EXHIBIT 10.11
BLACKBAUD RE:NETSOLUTIONS(TM) SERVICES AGREEMENT
This is a legal agreement between your organization ("CLIENT") and Blackbaud,
Inc. ("BLACKBAUD") a South Carolina corporation having a principal place of
business at 0000 Xxxxxx Xxxxxx Xxxxx, Xxxxxxxxxx, XX 00000.
The Effective Date of this Agreement is the date of the Agreement to Purchase
covering the Services. Client acknowledges its unconditional acceptance of this
Agreement when it accepts and executes the Agreement to Purchase.
1. SERVICES PROVIDED BY BLACKBAUD. For the term of this Agreement, Blackbaud
shall provide Client with its NetSolutions services ("SERVICES"). Blackbaud
retains all right, title and interest in and to the Services, all materials
furnished by Blackbaud, and all trademarks, service marks and trade names
worldwide, subject to a limited license necessary to perform this
Agreement.
2. FEES AND PAYMENT. Client shall pay annual fees in advance and in a timely
manner, but no later than 10 days after invoicing. Unless otherwise
provided, annual fees entitle Client to 5,000 transactions per month per
module. Additional annual transaction blocks may be purchased in accordance
with Blackbaud's then current rates.
3. TERM. This Agreement commences the date Client purchases the Services and
unless terminated sooner pursuant to Section 8, shall be effective until
the date one year following. Unless Client or Blackbaud notifies the other
in writing at least sixty (60) days before the end of the Term (including
any extension) of its intention to terminate this Agreement, the Term shall
be automatically extended for additional one (1) year periods.
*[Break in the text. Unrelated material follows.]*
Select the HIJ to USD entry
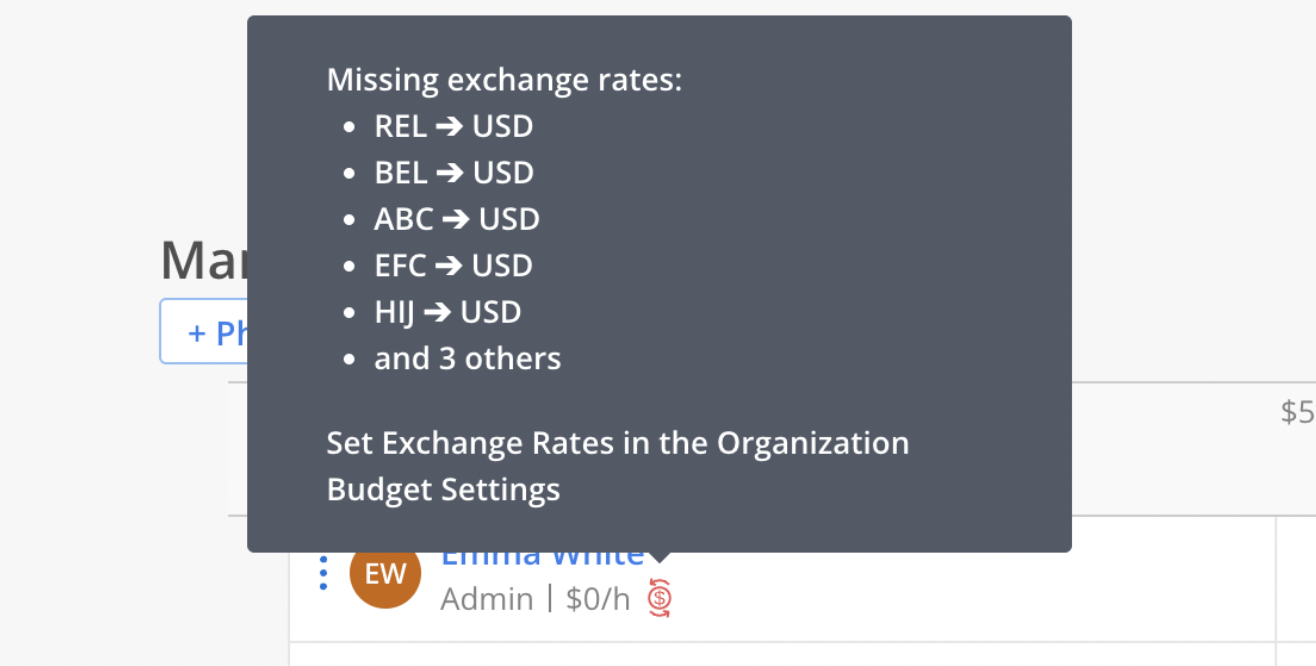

4. CONFIDENTIAL INFORMATION. Each party shall treat the proprietary
information of the other party as strictly confidential and shall not
disclose such information to any third party except to those third parties
operating under non-disclosure provisions no less restrictive than in this
Section and who have a justified business "need to know". Client shall
protect the deliverables resulting from Services with the same degree of
care. This Agreement imposes no obligation upon the Parties with respect to
Confidential Information which either party can establish by legally
sufficient evidence: (a) was in the possession of, or was rightfully known
by the Recipient without an obligation to maintain its confidentiality
prior to receipt from Owner; (b) is or becomes generally known to the
public without violation of this Agreement; (c) is obtained by Recipient in
good faith from a third party having the right to disclose it without an
obligation of confidentiality; (d) is independently developed by Recipient
without the participation of individuals who have had access to the
Confidential Information; or (e) is required to be disclosed by court order
or applicable law, provided notice is promptly given to the Owner and
provided further that diligent efforts are undertaken to limit disclosure.
5. INDEMNITY.
5.1 BY BLACKBAUD. Blackbaud shall indemnify and defend Client against any
claims that the Services delivered to Client infringes any United States or
Canadian patent or copyright, provided that Blackbaud is given prompt
notice of such claim and is given information, reasonable assistance, and
the sole authority to defend or settle said claim. Blackbaud shall have no
liability to indemnify and defend Client to the extent (i) the alleged
infringement is based on infringing information, data, or content created
or furnished by or on behalf of Client or (ii) the alleged infringement is
the result of a modification made by anyone other than Blackbaud.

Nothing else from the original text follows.